═══ GIVEN PASSAGE
There is no format specifier for bool, but you can use the int format specifier %d within printf to yield a 1 for true and a 0 for false. The reason is that printf promotes any integral value smaller than an int to an int. Listing 2-5 illustrates how to declare a Boolean variable and inspect its value.

#include <cstdio>

int main() {
  bool b1 = true;  ➊ // b1 is true
  bool b2 = false; ➋ // b2 is false
  printf("%d %d
", b1, b2); ➌
}
--------------------------------------------------------------------------
1 0 ➌

Listing 2-5: Printing bool variables with a printf statement

You initialize b1 to true ➊ and b2 to false ➋. By printing b1 and b2 as integers (using %d format specifiers), you get 1 for b1 and 0 for b2 ➌.

Comparison Operators

Operators are functions that perform computations on operands. Operands are simply objects. (“Logical Operators” on page 182 covers a full menu of operators.) In order to have meaningful examples using bool types, you’ll take a quick look at comparison operators in this section and logical operators in the next.

You can use several operators to build Boolean expressions. Recall that comparison operators take two arguments and return a bool. The available operators are equality (==), inequality (!=), greater than (>), less than (<), greater than or equal to (>=), and less than or equal to (<=).

Listing 2-6 shows how you can use these operators to produce Booleans.

#include <cstdio>

int main() {
  printf(" 7 ==  7: %d➊
", 7  ==  7➋);
  printf(" 7 !=  7: %d
", 7  !=  7);
  printf("10 > 20: %d
", 10 >  20);
  printf("10 >= 20: %d
", 10 >= 20);
  printf("10 < 20: %d
", 10 <  20);
  printf("20 <= 20: %d
", 20 <= 20);
}
--------------------------------------------------------------------------
 7 ==  7: 1 ➊
 7 !=  7: 0
10 >  20: 0
10 >= 20: 0
10 <  20: 1
20 <= 20: 1

Listing 2-6: Using comparison operators

Each comparison produces a Boolean result ➋, and the printf statement prints the Boolean as an int ➊.
══════
═══ RECORDED INFORMATION
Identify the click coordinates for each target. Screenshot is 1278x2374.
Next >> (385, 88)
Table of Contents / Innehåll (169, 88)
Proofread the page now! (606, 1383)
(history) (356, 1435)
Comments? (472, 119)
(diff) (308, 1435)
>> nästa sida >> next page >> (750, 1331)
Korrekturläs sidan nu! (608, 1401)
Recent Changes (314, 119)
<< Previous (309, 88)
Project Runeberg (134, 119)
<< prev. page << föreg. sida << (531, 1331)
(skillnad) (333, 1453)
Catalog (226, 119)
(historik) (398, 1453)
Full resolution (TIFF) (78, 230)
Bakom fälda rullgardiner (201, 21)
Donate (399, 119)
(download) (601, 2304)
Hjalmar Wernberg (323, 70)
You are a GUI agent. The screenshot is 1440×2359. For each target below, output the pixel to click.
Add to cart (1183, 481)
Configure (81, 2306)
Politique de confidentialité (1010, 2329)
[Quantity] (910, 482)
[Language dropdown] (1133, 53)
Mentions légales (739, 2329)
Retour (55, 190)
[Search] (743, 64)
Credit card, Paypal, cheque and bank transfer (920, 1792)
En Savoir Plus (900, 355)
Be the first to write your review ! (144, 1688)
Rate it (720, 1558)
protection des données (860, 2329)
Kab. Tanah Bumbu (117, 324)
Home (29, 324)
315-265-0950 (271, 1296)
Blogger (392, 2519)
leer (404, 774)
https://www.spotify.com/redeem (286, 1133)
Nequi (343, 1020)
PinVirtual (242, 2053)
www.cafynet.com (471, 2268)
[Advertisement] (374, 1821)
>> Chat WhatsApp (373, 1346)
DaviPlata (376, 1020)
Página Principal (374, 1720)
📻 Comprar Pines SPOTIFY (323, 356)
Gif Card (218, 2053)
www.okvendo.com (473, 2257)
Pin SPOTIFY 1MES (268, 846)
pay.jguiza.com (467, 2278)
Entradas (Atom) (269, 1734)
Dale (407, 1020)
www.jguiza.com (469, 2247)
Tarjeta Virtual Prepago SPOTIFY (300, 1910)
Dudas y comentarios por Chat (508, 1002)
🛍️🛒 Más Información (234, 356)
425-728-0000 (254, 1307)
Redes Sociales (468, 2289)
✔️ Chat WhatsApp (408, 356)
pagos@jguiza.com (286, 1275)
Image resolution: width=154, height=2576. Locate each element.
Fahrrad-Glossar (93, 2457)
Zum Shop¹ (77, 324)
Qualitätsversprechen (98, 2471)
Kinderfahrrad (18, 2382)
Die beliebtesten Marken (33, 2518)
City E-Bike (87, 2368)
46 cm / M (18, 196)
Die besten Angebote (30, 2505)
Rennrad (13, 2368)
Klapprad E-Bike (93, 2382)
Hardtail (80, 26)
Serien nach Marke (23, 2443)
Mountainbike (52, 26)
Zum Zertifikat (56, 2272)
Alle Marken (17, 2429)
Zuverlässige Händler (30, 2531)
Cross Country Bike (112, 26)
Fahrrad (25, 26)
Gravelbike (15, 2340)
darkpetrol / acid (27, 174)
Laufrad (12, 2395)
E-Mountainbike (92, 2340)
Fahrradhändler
══════
## GIVEN PROBLEM 1
Translate this sentence from the passage on C++ Boolean values into Spanish: "Recall that comparison operators take two arguments and return a bool."
## GIVEN PROBLEM 2
Continue the passage on C++ Boolean values, picking up after its final sentence.
These entries are separate from the passage on C++ Boolean values.

## RESULT 1
Recuerde que los operadores de comparación toman dos argumentos y devuelven un bool.

## RESULT 2
Logical Operators

Logical operators evaluate Boolean logic on bool types. You characterize operators by how many operands they take. A unary operator takes a single operand, a binary operator takes two, a ternary operator takes three, and so on. You categorize operators further by describing the types of their operands.

The unary negation operator (!) takes a single operand and returns its opposite. In other words, !true yields false, and !false yields true.

The logical operators AND (&&) and OR (||) are binary. Logical AND returns true only if both of its operands are true. Logical OR returns true if either or both of its operands are true.

NOTE

When you’re reading a Boolean expression, the ! is pronounced “not,” as in “a and not b” for the expression a && !b.

Logical operators might seem confusing at first, but they quickly become intuitive. Listing 2-7 showcases the logical operators.

#include <cstdio>

int main() {
  bool t = true;
  bool f = false;
  printf("!true: %d
", !t); ➊
  printf("true  &&  false: %d
", t &&  f); ➋
  printf("true  && !false: %d
", t && !f); ➌
  printf("true  ||  false: %d
", t ||  f); ➍
  printf("false ||  false: %d
", f ||  f); ➎
}
--------------------------------------------------------------------------
!true: 0 ➊
true  &&  false: 0 ➋
true  && !false: 1 ➌
true  ||  false: 1 ➍
false ||  false: 0 ➎

Listing 2-7: A program that illustrates the use of logical operators

Here, you see the negation operator ➊, the logical AND operator ➋➌, and the logical OR operator ➍➎.

The std::byte Type

System programmers sometimes work directly with raw memory, which is a collection of bits without a type. Employ the std::byte type, available in the <cstddef> header, in such situations. The std::byte type permits bitwise logical operations (which you’ll meet in Chapter 7) and little else. Using this type for raw data rather than an integral type can help to avoid common sources of difficult-to-debug programming errors.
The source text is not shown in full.